| Work to complete |
Copy the rows verbatim, beginning at the line that contains "Viewport: 644px width, 377px height." and continuing through the last of the rows. Leave out the pictures.

------ Input data

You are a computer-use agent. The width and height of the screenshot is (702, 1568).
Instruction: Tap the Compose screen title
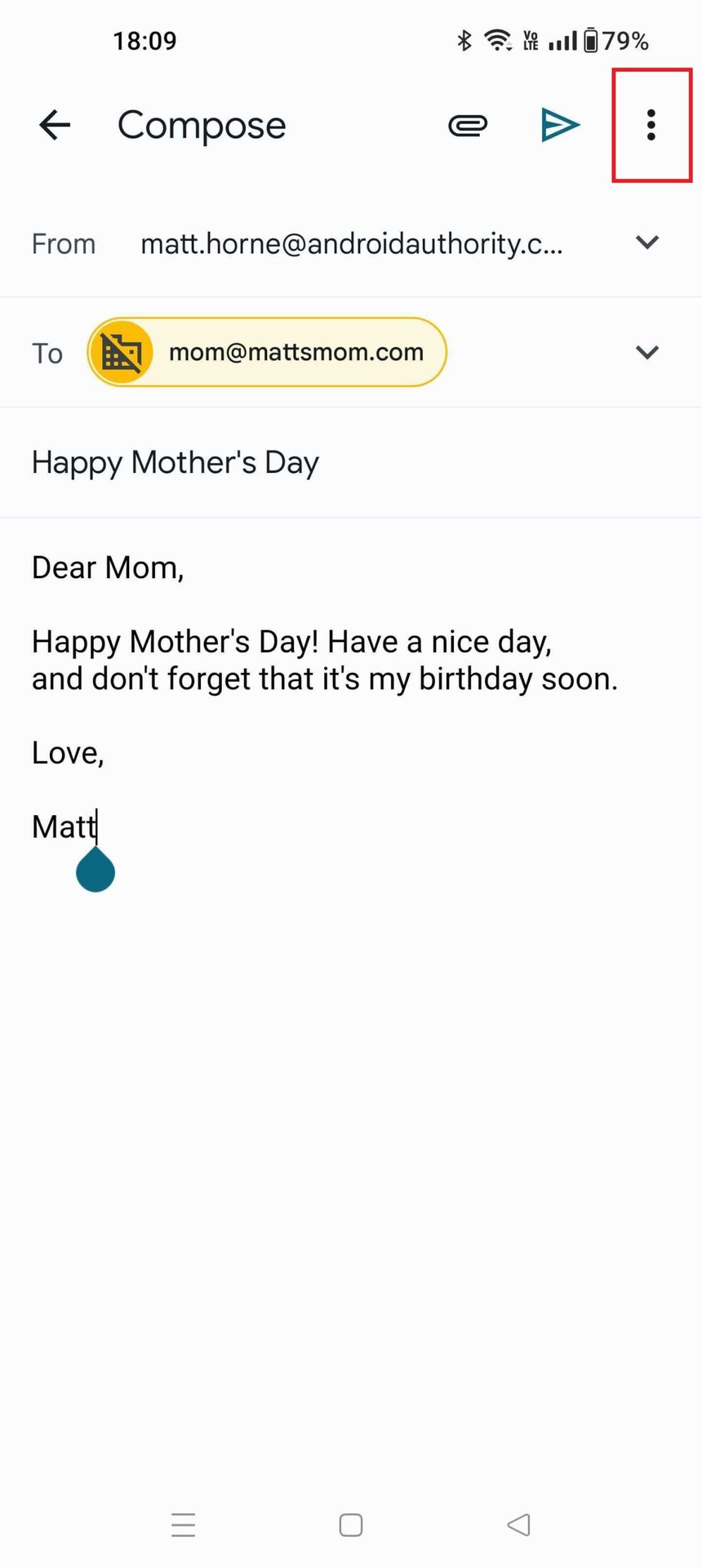pos(202,126)
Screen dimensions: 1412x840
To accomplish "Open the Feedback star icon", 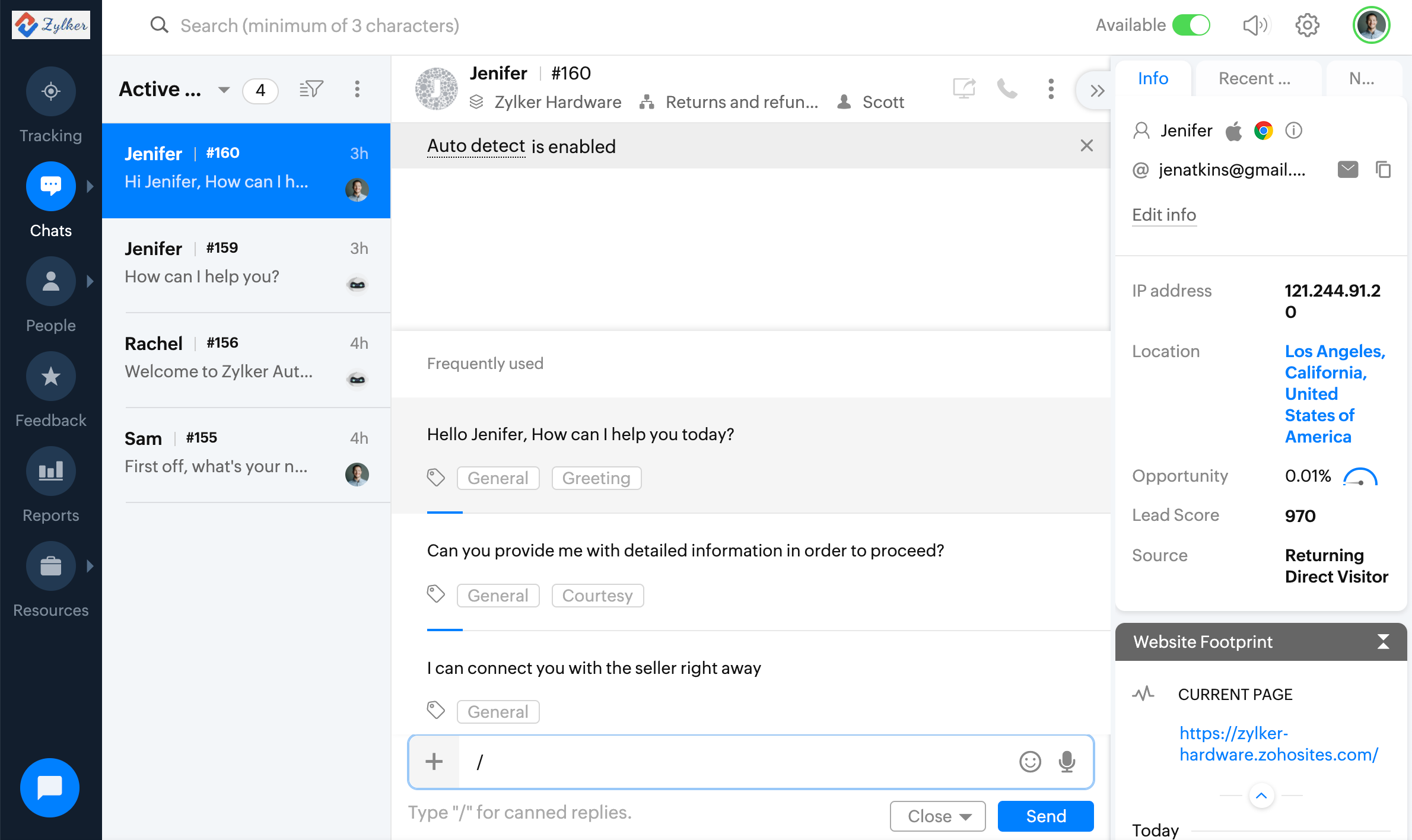I will (51, 376).
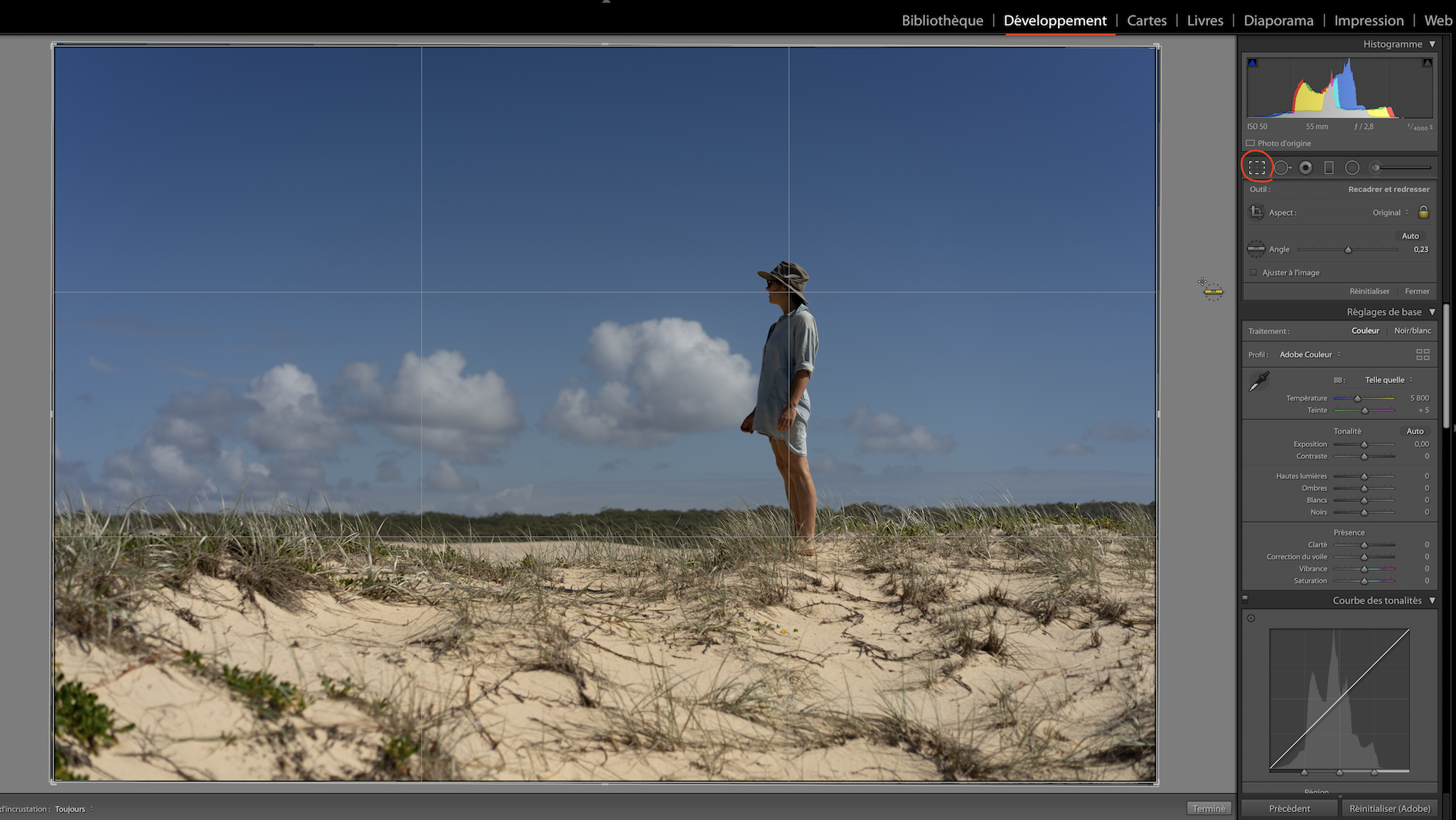The image size is (1456, 820).
Task: Click the aspect ratio lock padlock
Action: tap(1423, 212)
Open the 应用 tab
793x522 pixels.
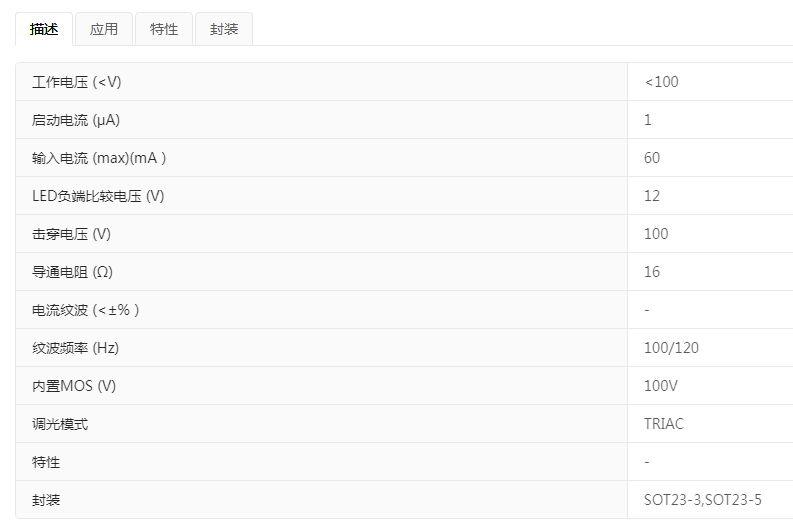[104, 29]
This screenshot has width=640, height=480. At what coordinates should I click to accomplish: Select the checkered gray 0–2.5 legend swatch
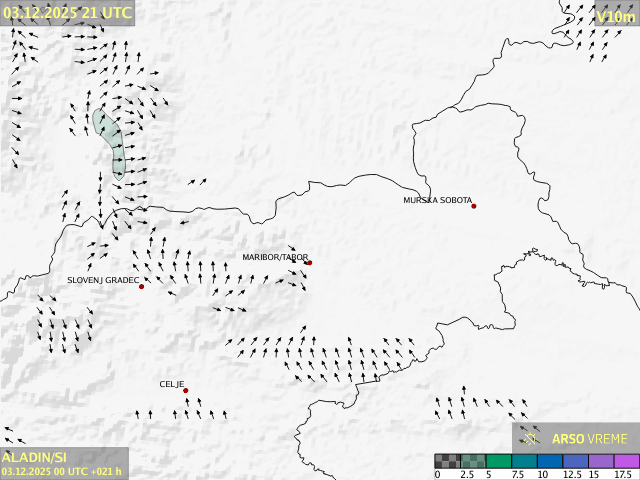point(447,461)
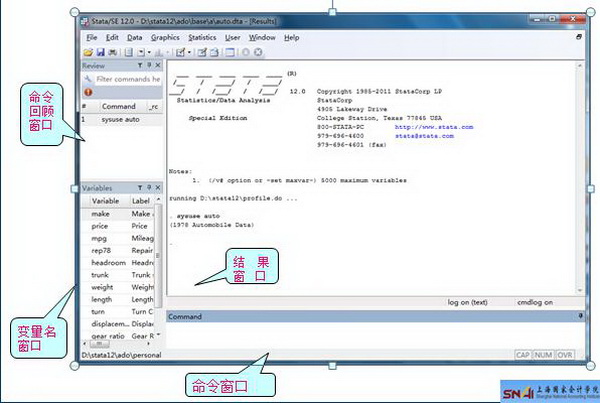Close the Variables panel

[157, 188]
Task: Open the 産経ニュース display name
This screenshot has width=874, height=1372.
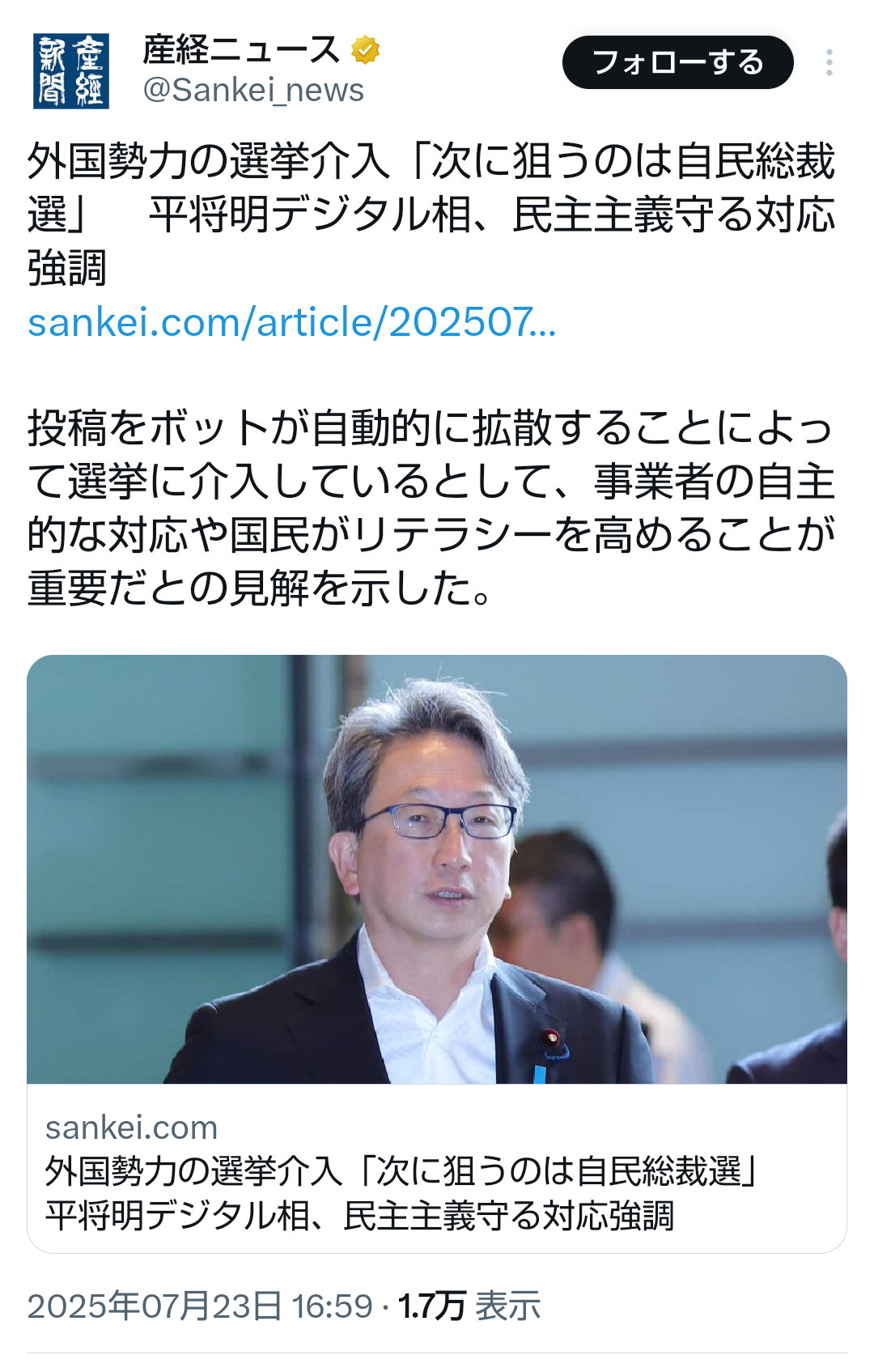Action: (241, 50)
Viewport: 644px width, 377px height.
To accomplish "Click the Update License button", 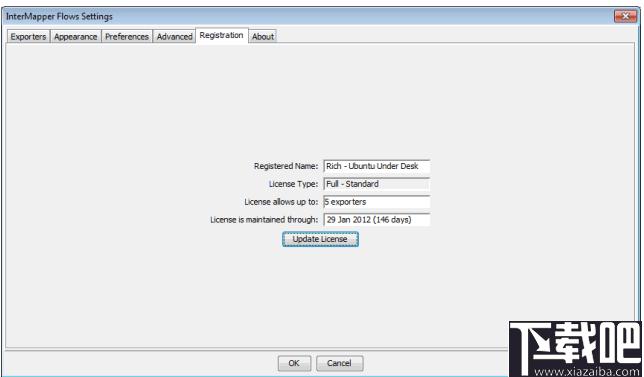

------------

| Final result |
Viewport: 644px width, 377px height.
To accomplish "Click the Update License button", 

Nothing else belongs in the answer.